Выбрать главу

Но хотя Адель и была любительницей романов, нрав у нее был самый взбалмошный: она бывала и капризной, и взрывной, и нежной, и легкомысленной. Она мечтала не только о том, что встретит принца, но и о том, что понравится ему; честно говоря, она сама считала себя немного принцессой. Да и могло ли быть иначе? С самого раннего возраста она слышала от окружающих, что необыкновенно хороша собой. Действительно, и среди детей, и среди гостей матери, она неизменно оказывалась самой красивой, да и в пансионе, где у нее почти не было друзей, она признавалась самой очаровательной. Судьба преподнесла ей чудесный дар в виде ослепительной красоты - так почему бы ей не ощущать себя немного особенной?

Она почувствовала, что понравилась Эдуарду. Его взгляд говорил об этом очень ясно. В его глазах, впрочем, Адель прочла и нечто другое - то, что в романах называлось желанием. Она хорошо понимала, что к чему. Раньше ее это оскорбляло, но сейчас, когда появился он, это казалось таким естественным, что она и не думала противиться. Наступил ее час - так она полагала. Все вокруг только и говорят о любви, и вот, наконец, пришло время ей, такой красивой, юной, такой влюбленной, понять, почувствовать, что же это.

Об Эдуарде она ничего не знала, но ее переполняло желание сделать его счастливым, и ради этого была готова на многое.

Она долго лежала в сладкой полудреме, слушая, как стучит сердце, и заснула только тогда, когда в окно полились первые лучи рассвета.

5

Гортензия наблюдала за ними, чуть приподняв занавеску. Она подозревала, что они договорились о встрече, но, когда с самого утра Адель поставила на ноги всех служанок и перевернула вверх дном гардероб, госпоже Эрио все стало ясно. Некоторое время она была в нерешительности. Потом поднялась в комнату дочери.

Адель в длинной черной амазонке стояла перед зеркалом - стройная, тонкая, изящная - и примеряла элегантный цилиндр с длинным шарфом из белого муслина. Гортензия на миг застыла в проеме двери, глядя на дочь. Сердце у нее сжалось.

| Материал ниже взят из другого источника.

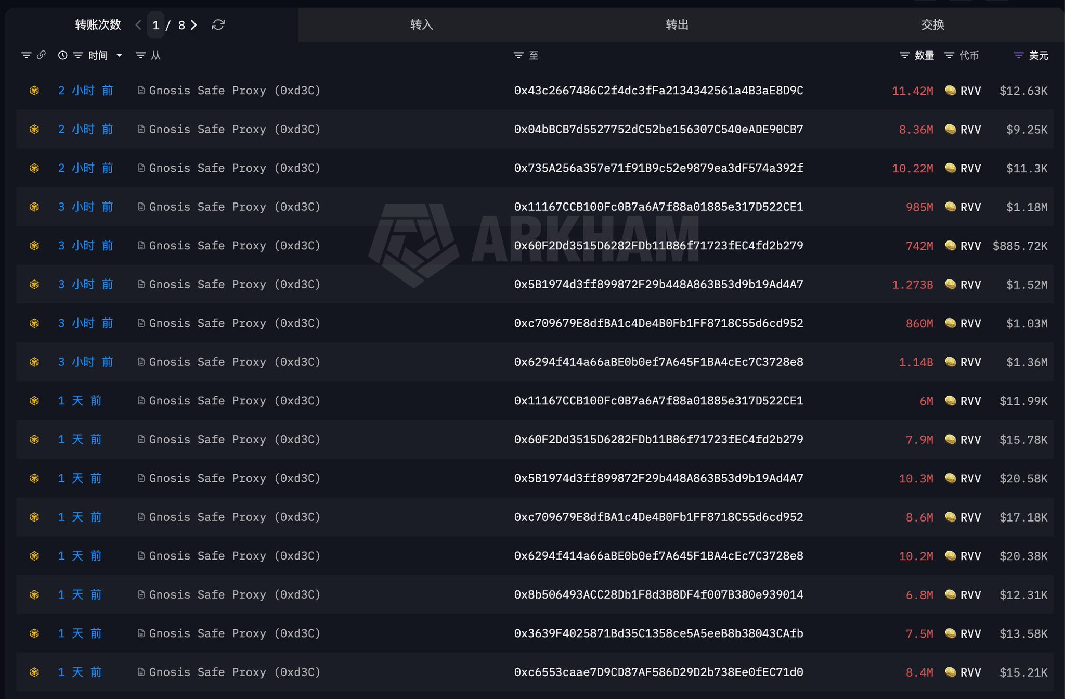Screen dimensions: 1065x699
Task: Go to next page of transfers
Action: (x=194, y=25)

- Ты собираешься ездить верхом, дитя мое?

Адель обернулась, вся сияя.

- Да, мама, да! Господин де Монтрей пригласил меня. Ты ведь не против? Я же ездила уже на прогулки с твоими знакомыми и полагала, что ты не будешь возражать.

- Нет, я не возражаю, но…

Гортензия подошла ближе и, скрывая тревогу, обняла дочь. Как никогда, ей хотелось сейчас защитить ее. Хотелось никуда не отпускать. Хотелось, чтобы она была гораздо счастливее, чем ей суждено.

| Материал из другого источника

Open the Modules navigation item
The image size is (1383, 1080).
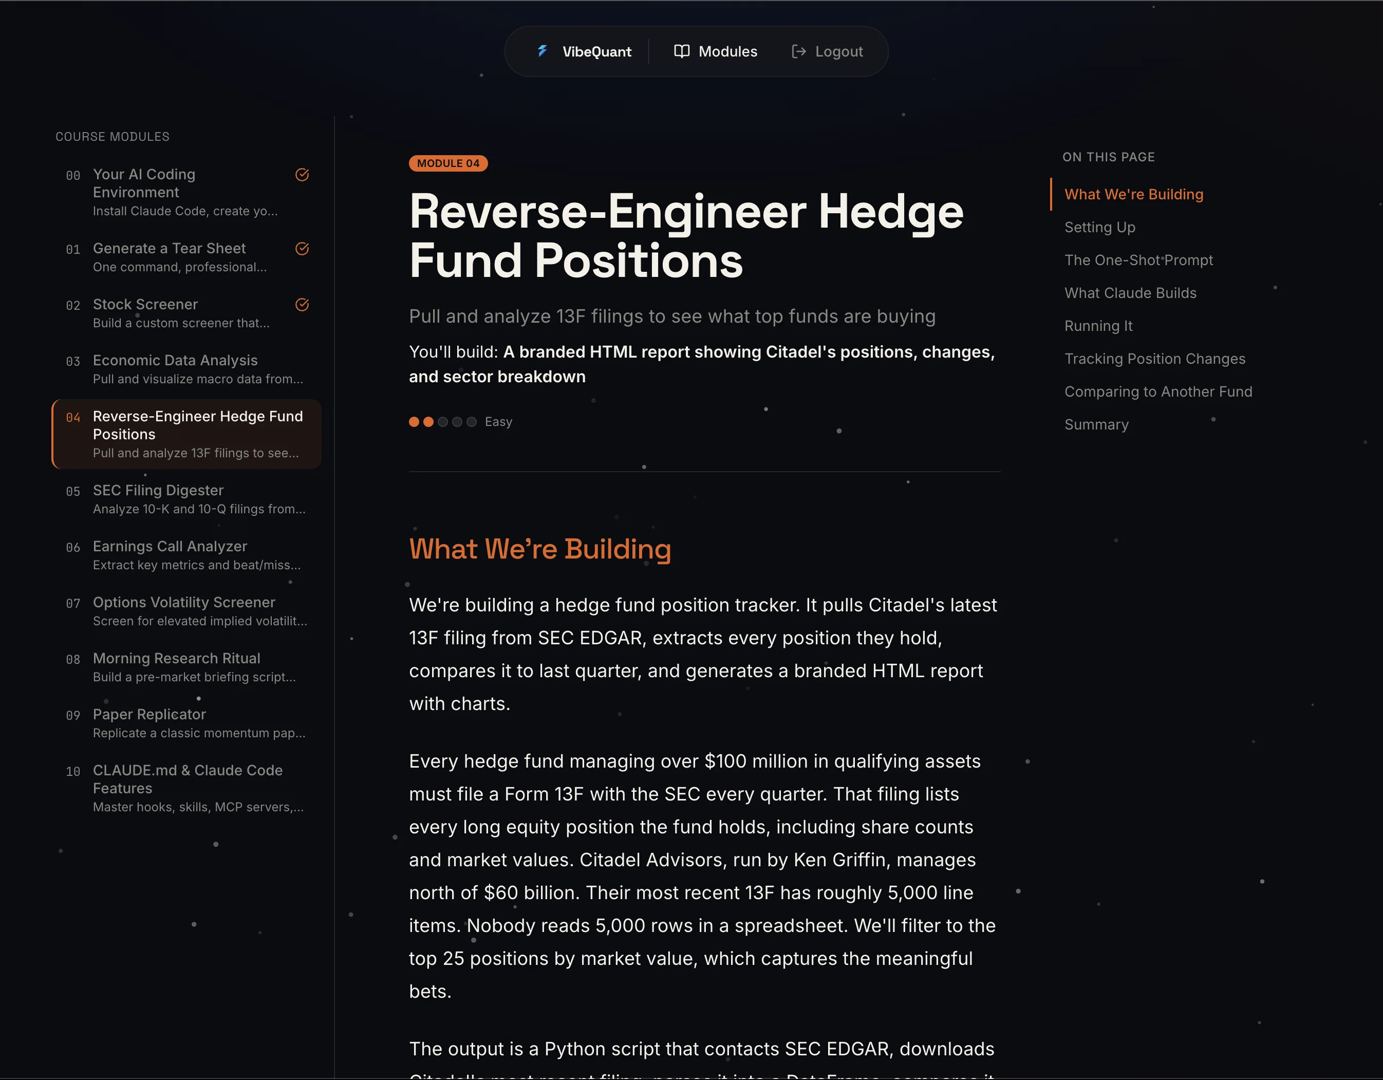click(x=726, y=51)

- Адель, ты так хороша. Понимаешь ли ты, что заслуживаешь очень многого?

- А что случилось, мама? У тебя печаль в глазах. Разве что-то не так?

- Господин де Монтрей… Не позволяй ему обидеть тебя, детка.

Адель некоторое время вглядывалась в темные глаза матери. Потом тихо-тихо спросила:

- Почему ты даешь мне такой совет?

- Потому, что ты еще очень молода. Позволь мне хоть немного руководить тобою в жизни.

- Но, мама, господин де Монтрей не может обидеть. Все, что он делает, может быть только хорошо и никак иначе.

Гортензия недоверчиво усмехнулась:

- Хотелось бы верить.

Адель снова повернулась к зеркалу, узкая юбка с разрезом посредине распахнулась, показывая брюки, обтягивающие ноги девушки. Ни следа беспокойства не было на ее лице. Глаза сияли. Гортензия подавила вздох, понимая, что никакие наставления сейчас не уложатся у Адель в голове. Она была в полном смысле опьянена. Так было когда-то и с самой Гортензией - правда, нужно признать, что и тогда, в юности, она лучше разбиралась в жизни, чем Адель.

Сейчас госпожа Эрио, стоя у окна, наблюдала, как они уезжают. Этот граф - он ничего не забыл, прибыл, по всей видимости, вовремя. Слава Богу, хоть не считает возможным заставлять девушку ждать. У Гортензии перехватило дыхание, когда она увидела Эдуарда. Он был так привлекателен, что перед ним мудрено было бы устоять. На нем был светлый короткий сюртук, молочного цвета жилет, брюки для верховой езды и высокие серые сапоги. Одевался он щегольски, это следовало признать. Адель, пожалуй, еще и не встречала таких. Да и сама Гортензия, в сущности, не отказалась бы от такого - правда, она, к счастью, научилась влюбляться только телом, не примешивая к этому душу. И, кроме того, опытным взглядом она замечала - вернее, чувствовала - в этом мужчине что-то непонятное и, возможно, недоброе.